▼

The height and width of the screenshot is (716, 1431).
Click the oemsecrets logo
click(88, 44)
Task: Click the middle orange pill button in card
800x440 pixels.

▲

From the line that contains "Click the oemsecrets logo" to the last line of the data, write out each line exactly and add nothing.

**ANSWER BOX**
Click the oemsecrets logo
click(88, 44)
Task: Click the middle orange pill button in card
800x440 pixels.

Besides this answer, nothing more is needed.